Although it’s not a religious adaptation of Merrick’s life (after all, his name is actually Joseph Merrick), the heart is all there and it ultimately brings up some profound insights about what it means to be human and what it means to be treated as such. Just so many memorable scenes here of cruelty and compassion that’ll break you down and lift you up without being melodramatic or cheap.
And while Treves is a great character and a catalyst for many of the ethical questions this movie brings up, I’ve never been a huge fan of Hopkins in this role since he insists on rocking the same emotionally frozen look on his face from beginning to end. It’s a fine look, a look he seems to have grown quite fond of over the years, but he really doesn’t have another expression to work with here. But a completely unrecognizable John Hurt is great as Merrick. Can’t even imagine what a bitch it must have been to have all that makeup applied and taken off every day let alone try to act with it on, but it ends up being a fantastic role by a fantastic actor who still hasn’t really gotten his due after all these years.
Also nice to see Anne Bancroft as an admiring actress; John Gielgud is, not surprisingly, the man as the hospital’s Governor (I guess that’s what they’re called); Freddie Jones is one warped sonofabitch as Merrick’s “owner” during his days as an indentured carnie; and a young Dexter Fletcher (aka: Soap from Lock, Stock and Two Smoking Barrels) has a neat little turn as Jones’ assistant. Good job on everyone’s behalf is what I’m trying to say.
If you’ve never seen it, chances are the only thing you’ve heard is the whole “I AM NOT AN ANIMAL! I AM A HUMAN BEING!” line which doesn’t quite carry the same weight on I Love the ’80s as it does here.
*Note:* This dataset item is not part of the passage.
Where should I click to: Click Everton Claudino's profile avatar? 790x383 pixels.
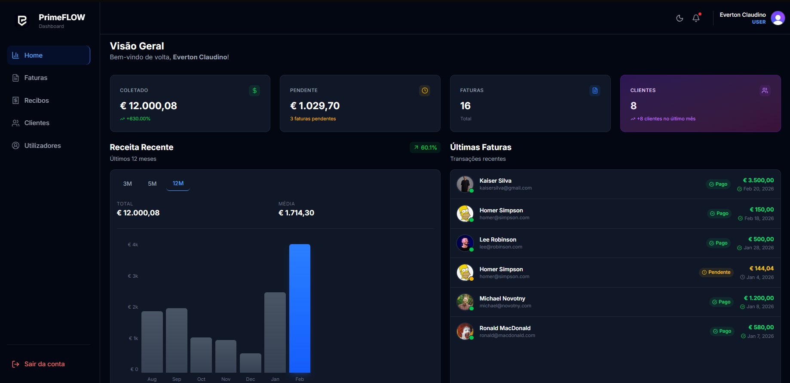click(778, 18)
Out of context, it might sound a bit silly, but make no mistake, that effing line will shake you to the core and make you feel like the biggest asshole in the world for ever writing off someone because they were “different”. You’re gonna be disappointed as hell if you go into this with the expectation of a black-and-white prequel to Mulholland Dr., but as an entirely affecting drama about the importance of looking past first impressions and judging someone based on who they are rather than who you think they are, it doesn’t get much better than The Elephant Man. Like I said, super sad but super important on a very universal level.